**Work task**.
Each line in the records that mentions the word "https" needs to be listed.

Saved data entries:
((

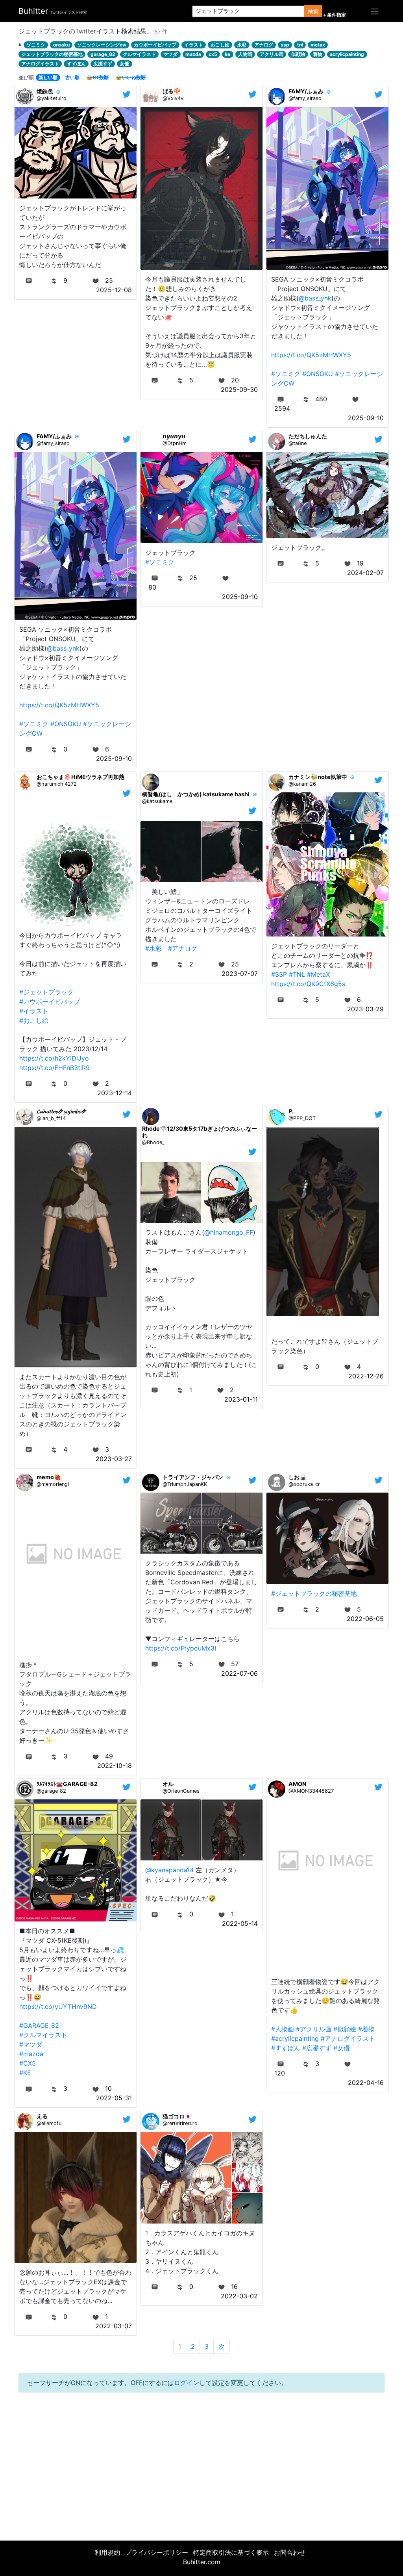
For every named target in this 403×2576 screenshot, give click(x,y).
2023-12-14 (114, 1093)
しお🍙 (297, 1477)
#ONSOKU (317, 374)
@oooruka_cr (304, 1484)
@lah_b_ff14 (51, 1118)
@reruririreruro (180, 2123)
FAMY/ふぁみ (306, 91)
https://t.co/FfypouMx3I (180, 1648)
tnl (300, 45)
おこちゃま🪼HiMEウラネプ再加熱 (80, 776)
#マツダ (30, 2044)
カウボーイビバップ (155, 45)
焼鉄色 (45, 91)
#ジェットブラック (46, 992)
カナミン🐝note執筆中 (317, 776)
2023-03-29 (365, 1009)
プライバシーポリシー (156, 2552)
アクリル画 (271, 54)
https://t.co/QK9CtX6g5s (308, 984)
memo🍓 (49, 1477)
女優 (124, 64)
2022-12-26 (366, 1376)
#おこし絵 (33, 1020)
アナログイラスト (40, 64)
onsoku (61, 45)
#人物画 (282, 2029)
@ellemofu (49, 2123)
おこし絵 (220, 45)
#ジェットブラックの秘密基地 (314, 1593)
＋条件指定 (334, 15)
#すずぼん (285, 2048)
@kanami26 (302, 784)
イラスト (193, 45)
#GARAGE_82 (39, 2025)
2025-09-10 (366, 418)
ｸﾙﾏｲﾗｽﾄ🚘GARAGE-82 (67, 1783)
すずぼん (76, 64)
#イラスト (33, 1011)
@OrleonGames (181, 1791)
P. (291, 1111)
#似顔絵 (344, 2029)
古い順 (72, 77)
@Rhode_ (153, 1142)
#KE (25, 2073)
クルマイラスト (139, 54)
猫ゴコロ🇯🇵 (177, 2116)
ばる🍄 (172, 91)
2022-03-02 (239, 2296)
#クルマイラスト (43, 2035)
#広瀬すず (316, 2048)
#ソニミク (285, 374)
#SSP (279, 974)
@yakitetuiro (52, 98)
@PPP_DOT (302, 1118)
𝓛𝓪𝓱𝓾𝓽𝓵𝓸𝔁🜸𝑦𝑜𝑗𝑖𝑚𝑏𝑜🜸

))

**Reply**.
https://t.co/FfypouMx3I (180, 1648)
https://t.co/QK9CtX6g5s (308, 984)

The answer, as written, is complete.